> [INSTRUCTIONS]
- A) Answer these questions using the excerpt below on China's DNA collection, one answer per line, marked the same way:
(i) Since when has Beijing turned to the rest of the population for DNA samples?
(ii) According to state media, how many profiles does China's genetic trove total?
(iii) What is the ostensible purpose of the database?
- B) Translate this sentence from the excerpt below on China's DNA collection into Spanish: "A citizen cannot refuse consent to an authoritarian government."
- C) Summarize the excerpt below on China's DNA collection in two sentences.
---------- EXCERPT PROVIDED
Times do change. Beijing now has far more advanced surveillance means at its disposal. Think about DNA. Beijing has long collected Uighur samples. Since late 2017, it has turned to the rest of the population. The aim is to compile a database of 700 million males.

China already holds the world’s largest trove of genetic material, totaling 80 million profiles, according to state media. […] They do not need to sample every male, because one person’s DNA can unlock the genetic identity of male relatives.

Sui-Lee Wee, “China finds all its men, strand by DNA strand” in The International New York Times, 20-21 June 2020

The ostensible purpose of this database is to aid law enforcement. Purportedly, the police will take no samples without consent. Human rights groups are not buying it. A citizen cannot refuse consent to an authoritarian government. The invasion of privacy goes well beyond Peeping Toms.

The ability of the authorities to discover who is most intimately related to whom, given the context of the punishment of entire families a a result of one person’s activism, is going to have a chilling effect on society as a whole.
--------------------
---------- RECORD EXCERPTS
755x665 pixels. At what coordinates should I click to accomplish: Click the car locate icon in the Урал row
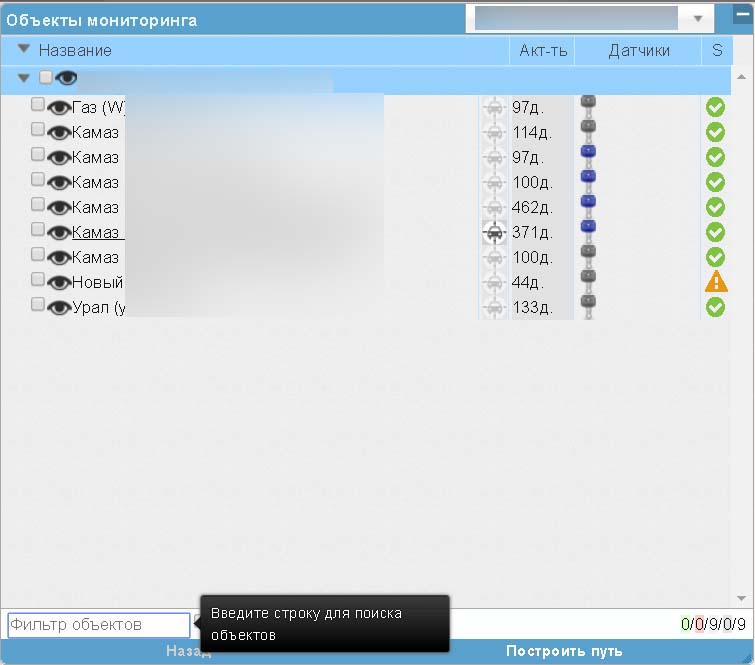pyautogui.click(x=494, y=307)
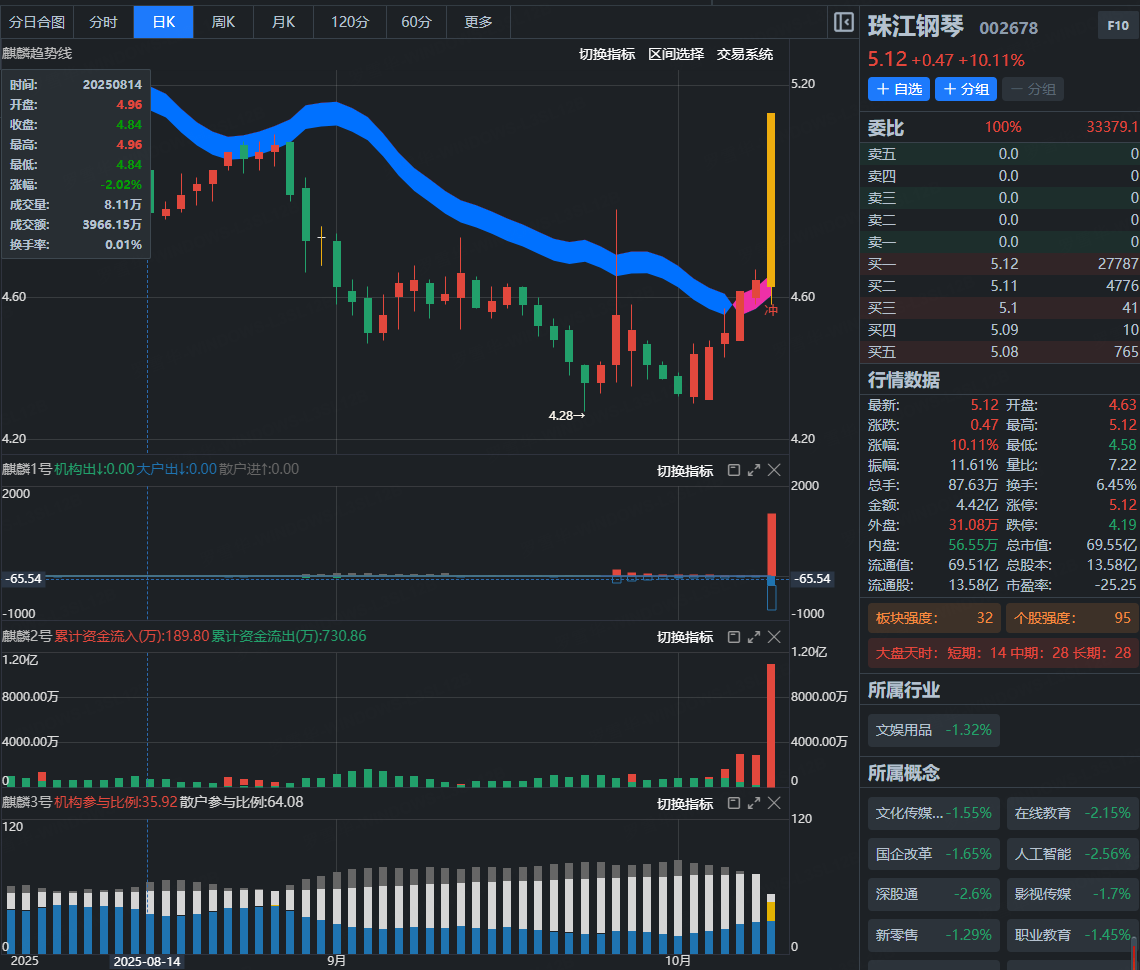Close the 麒麟3号 indicator panel
1140x970 pixels.
click(774, 804)
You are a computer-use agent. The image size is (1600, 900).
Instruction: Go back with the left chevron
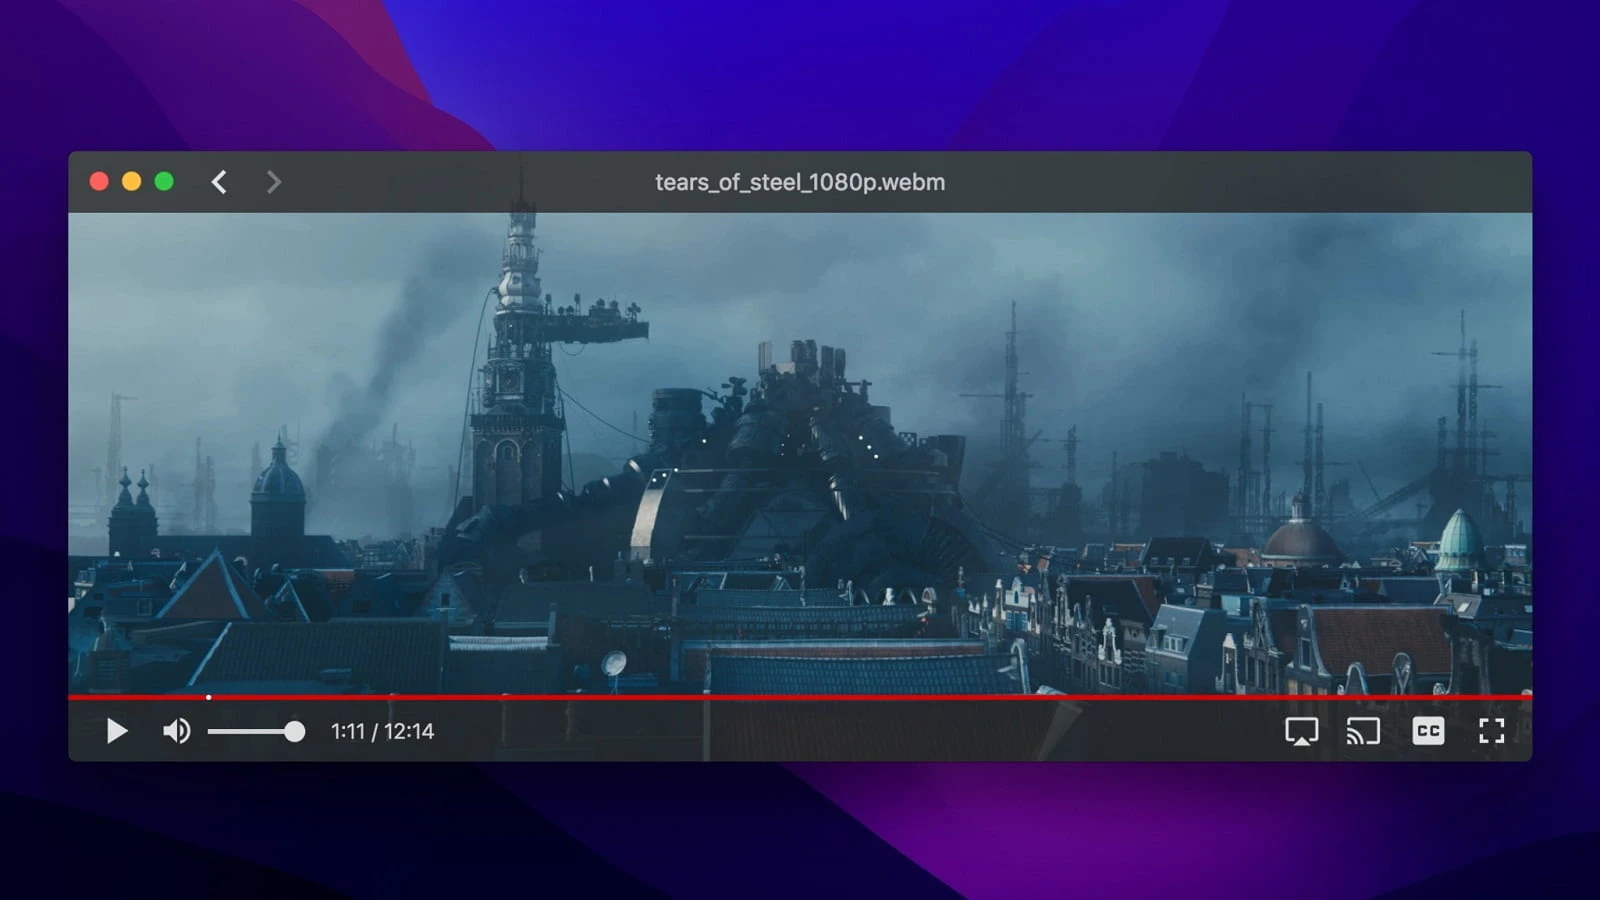coord(219,182)
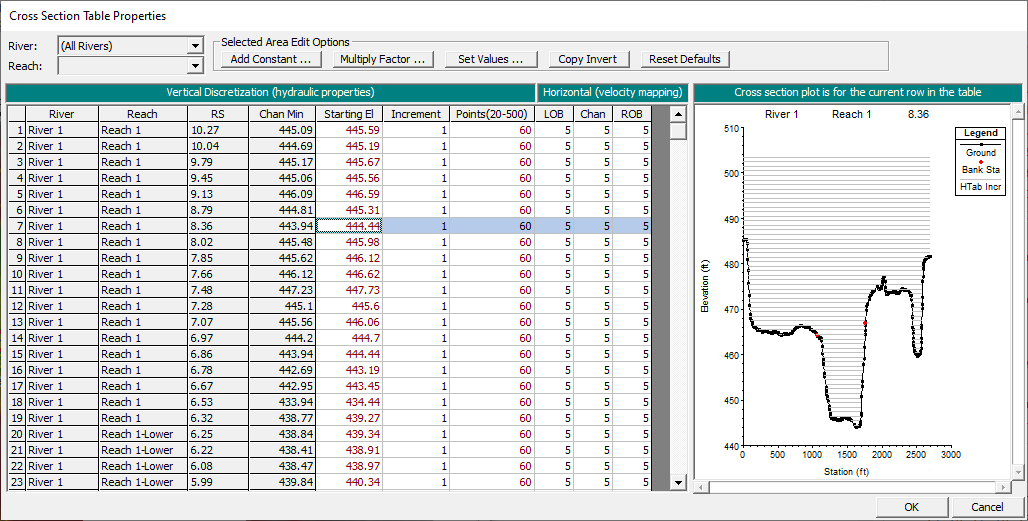Select the Points(20-500) column header

tap(492, 114)
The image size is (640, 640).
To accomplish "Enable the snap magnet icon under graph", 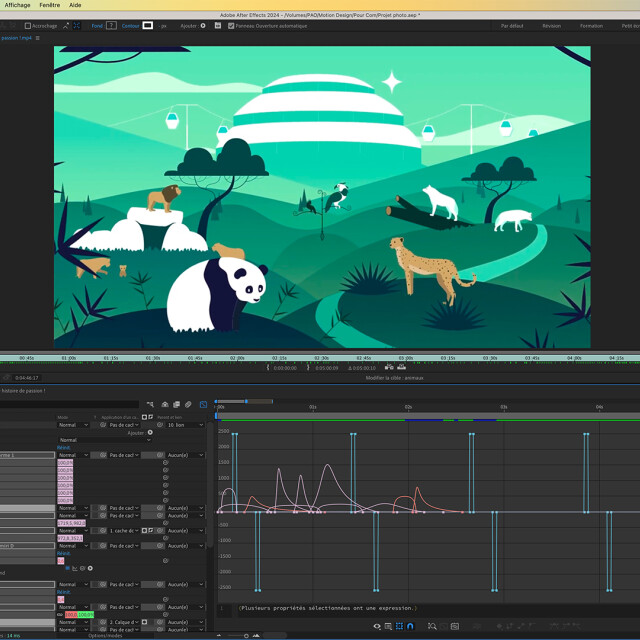I will (x=410, y=626).
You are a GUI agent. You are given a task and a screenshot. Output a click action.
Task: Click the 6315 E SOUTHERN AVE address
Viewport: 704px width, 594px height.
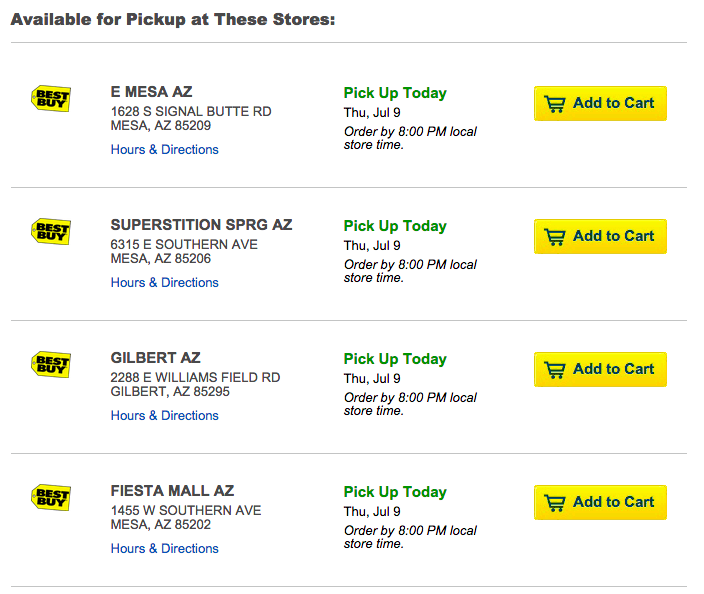184,244
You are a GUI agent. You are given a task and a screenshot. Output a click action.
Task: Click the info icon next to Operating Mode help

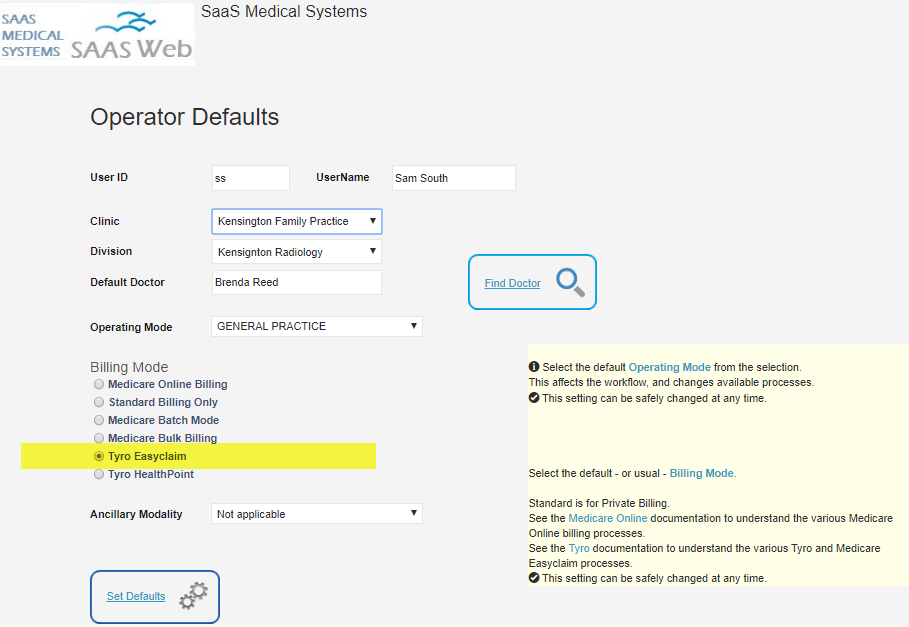tap(534, 367)
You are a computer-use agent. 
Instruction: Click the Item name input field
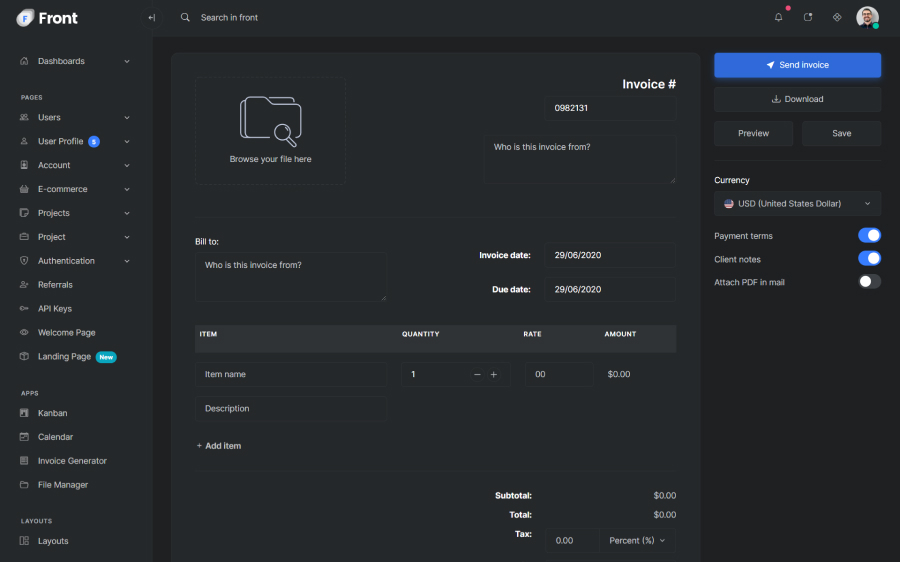290,374
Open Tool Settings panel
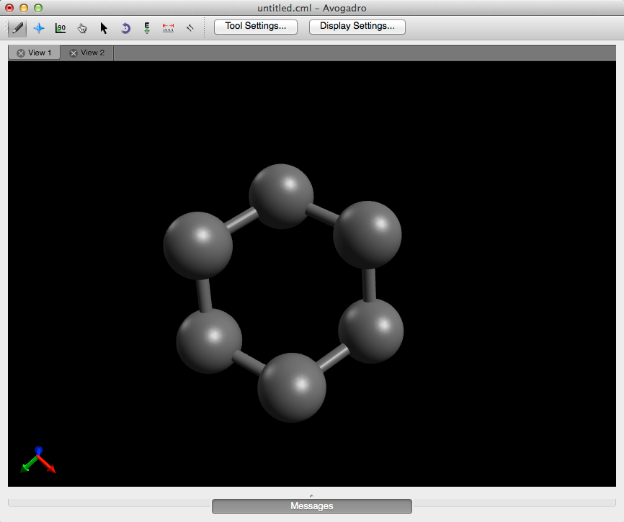The image size is (624, 522). click(x=255, y=27)
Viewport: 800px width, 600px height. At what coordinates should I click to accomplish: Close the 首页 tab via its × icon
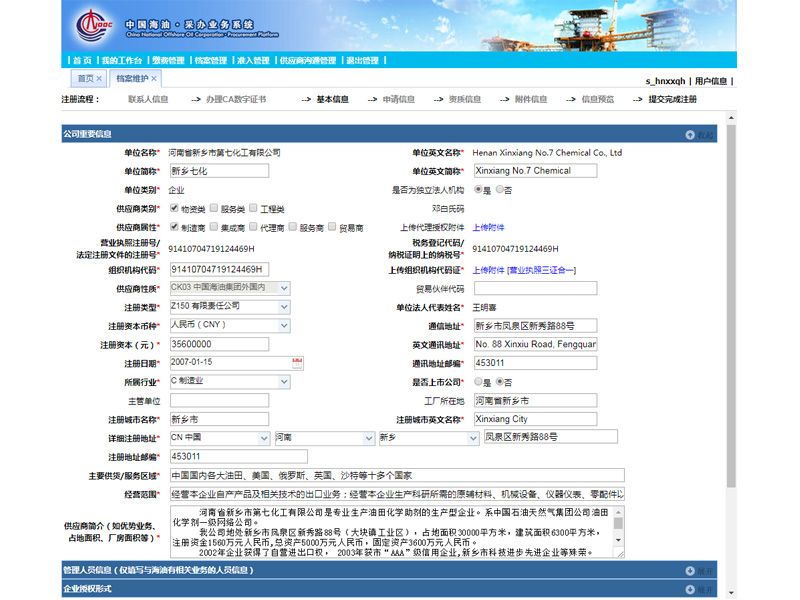coord(98,77)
--------------------
> [RESULTS FOR THE EXERCISE]
- A)
(i) Since late 2017.
(ii) 80 million profiles.
(iii) To aid law enforcement.

- B) Un ciudadano no puede negarse a dar su consentimiento a un gobierno autoritario.

- C) Beijing has long collected Uighur DNA samples and, since late 2017, has turned to the rest of the population with the aim of building a database of 700 million males, adding to what is already the world's largest trove of genetic material. The database is ostensibly meant to aid law enforcement, with police purportedly taking no samples without consent, but human rights groups reject this, since a citizen cannot refuse consent to an authoritarian government, and the ability to uncover family relationships is expected to chill society as a whole.